“Sizin evde kararları kim verir?”
Adam; “Büyük kararları ben veririm, küçük kararları karım verir.” demiş.
“Karınız hangi tür kararları verir?” diye sormuşlar, adam “Mesela” demiş; “hangi evde oturacağız, hangi yemek odası takımını alacağız, kaç çocuk yapacağız, işte bu gibi kararları karım verir.”
“Eee, peki,” demişler, “sizin verdiğiniz büyük kararlar hangileri?”
“Vallahi,” demiş adam;
“İsrail- Filistin meselesi nasıl çözülecek? İran’a nükleer araştırma izni verilsin mi? ABD Irak’tan ne zaman çıksın? İşte, bu tür kararları da ben veririm.”

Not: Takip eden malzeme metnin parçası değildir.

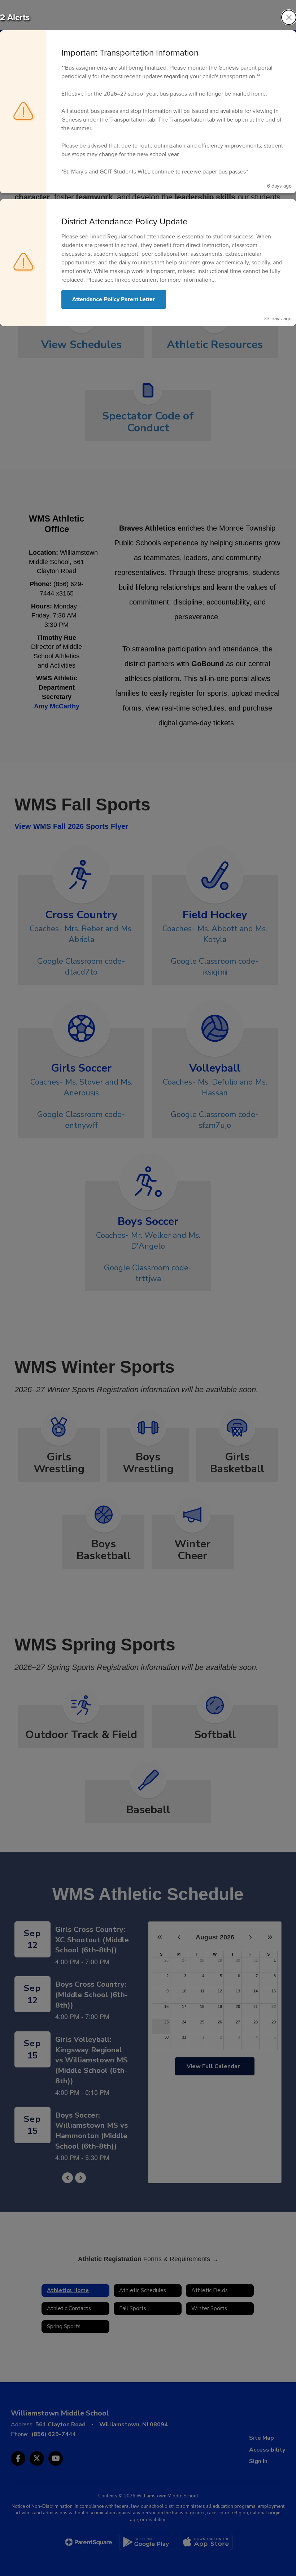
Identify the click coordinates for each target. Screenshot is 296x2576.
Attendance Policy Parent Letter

Gündelik, sıradan bir hayat mücadelesinde kendine yer beğenmeyen, hemen her tartışmada şahsını üstün görmeye çaba sarf eden, her şeye tepeden bakan bazı aile reislerinin, hak ve düşünce özgürlüğünü yukarıdaki hikâyeye benzer bir şekilde yansıtması doğal oluyor ve böyle olunca da kendilerine eleştirel gözle bakmaları gerekmiyor.
Nasılsa kendilerini bir yerde görmeye alışık oluyorlar.
Buna göre küçük konuları doğrudan doğruya eşlerine havale ederken "hayat bu", "dünya böyle", diyerek onları basit işlevlerle bir güzel sınırlamayı çok iyi biliyorlar.
Tek başına kalan ev hanımı da adeta akıntıya karşı kürek çekiyor. Sisteme olan güvenini yitiriyor. Çünkü yaşananlar hafızalarından silinmiyor.
Bu durumda akla, doğal olarak kendilerine halk arasında yakıştırılan ‘kazak erkek’ sözünü getiriyor.
Ne var ki, yaptıkları sadece göstermelik olup bir hiçten ibaret oluyor.
Bu tipler genelde başkalarının gölgesi arkasında saklanıp duruyor. Kendi anlayış ve zihniyetlerinin ortaya çıkmasını katiyen istemiyorlar.
İnsanlarımızın anlamakta güçlük çektiği bu konuma niçin girdikleri, neyi ispat etmek istedikleridir.
Doğrusu bu hiçbir zaman açığa çıkmıyor.
İnsanlık bir aşamaya gelene kadar bu tip yaşam hikâyelerini çok daha anacak ve konuşacaktır.